Descrizione dell'esercizio: Inserisci tutte le righe dei record in una lista JSON di stringhe, una stringa per ogni riga, tralasciando le righe vuote. Escludi le immagini dalla risposta.

(Dati di puntamento per screenshot)
□ □ □ □

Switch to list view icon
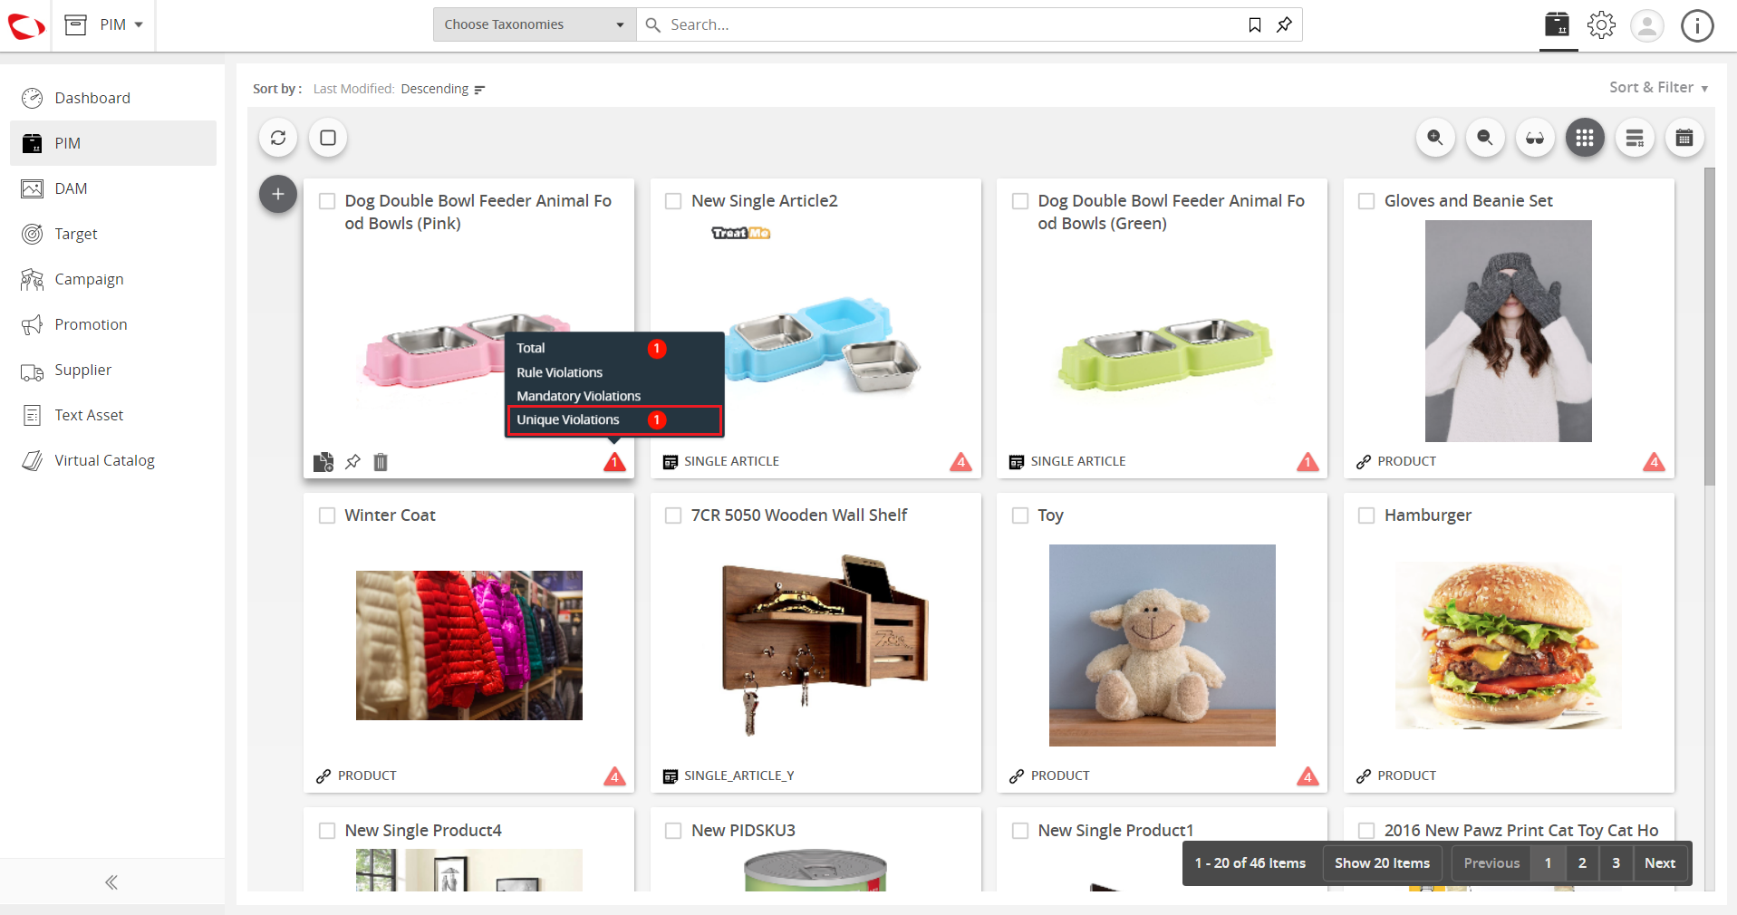 [1635, 138]
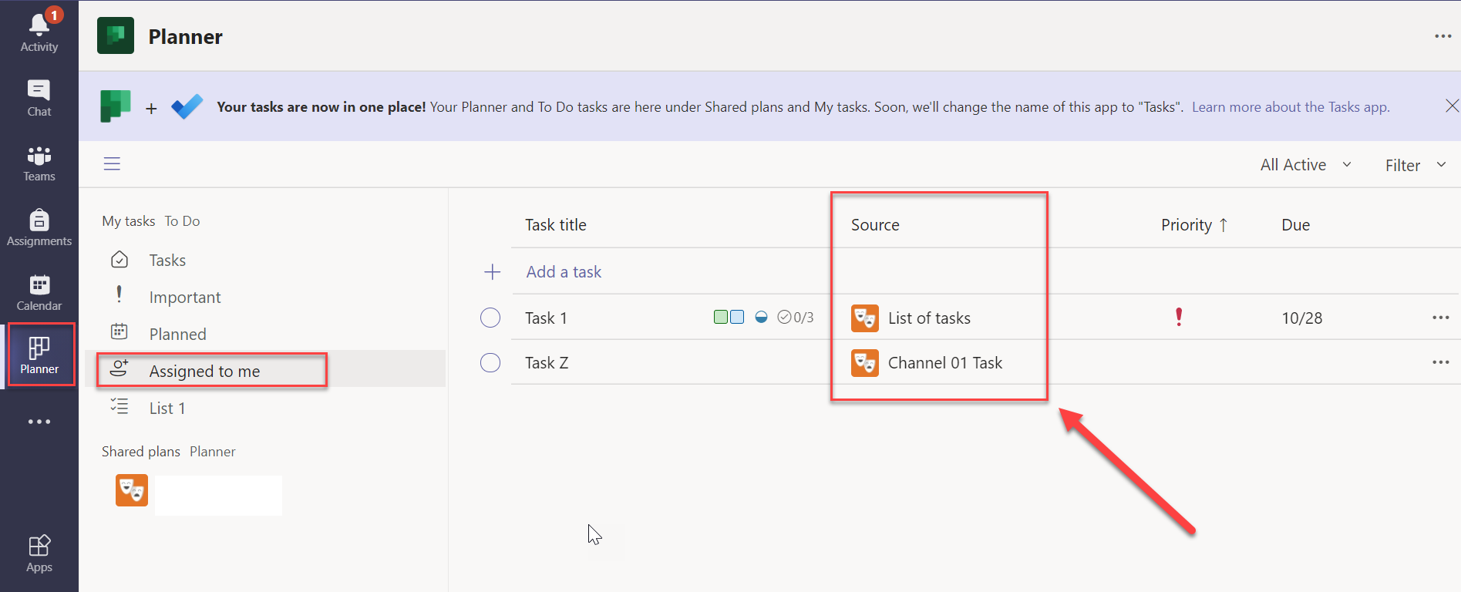This screenshot has width=1461, height=592.
Task: Dismiss the tasks announcement banner
Action: pyautogui.click(x=1451, y=106)

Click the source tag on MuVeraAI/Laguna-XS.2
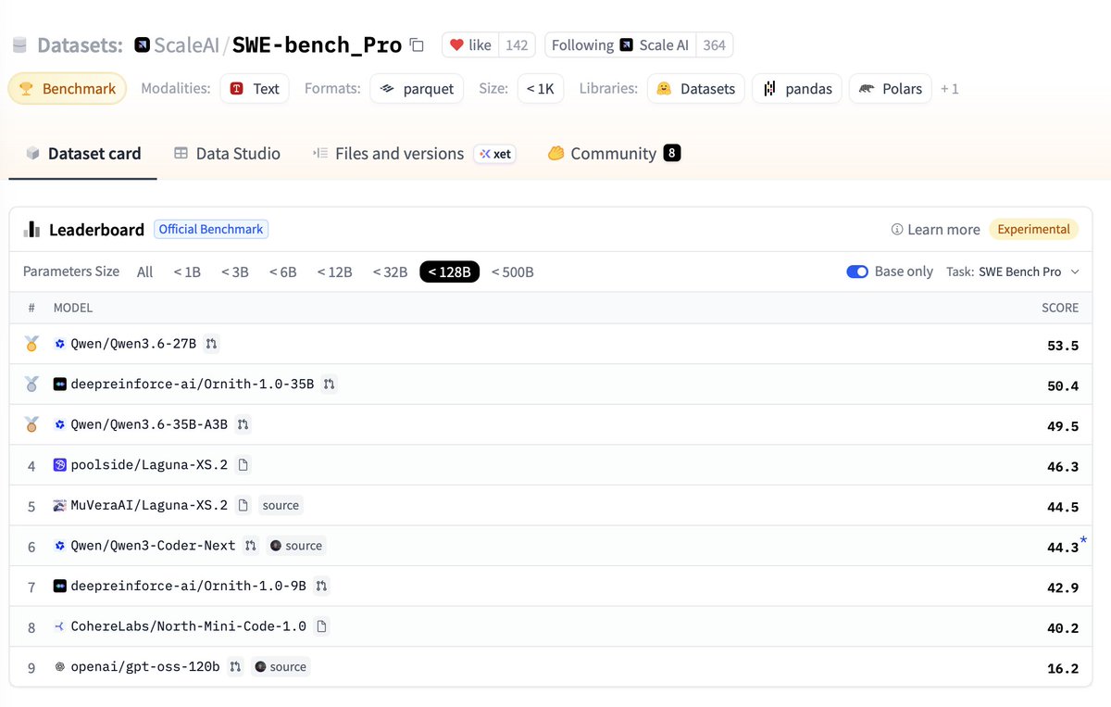[281, 505]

□ □ □ □

Risposta corretta:
[
  "Switch to list view icon",
  " [1635, 138]",
  "This screenshot has width=1461, height=592.",
  "Task: Dismiss the tasks announcement banner",
  "Action: pyautogui.click(x=1451, y=106)",
  "Click the source tag on MuVeraAI/Laguna-XS.2",
  "[281, 505]"
]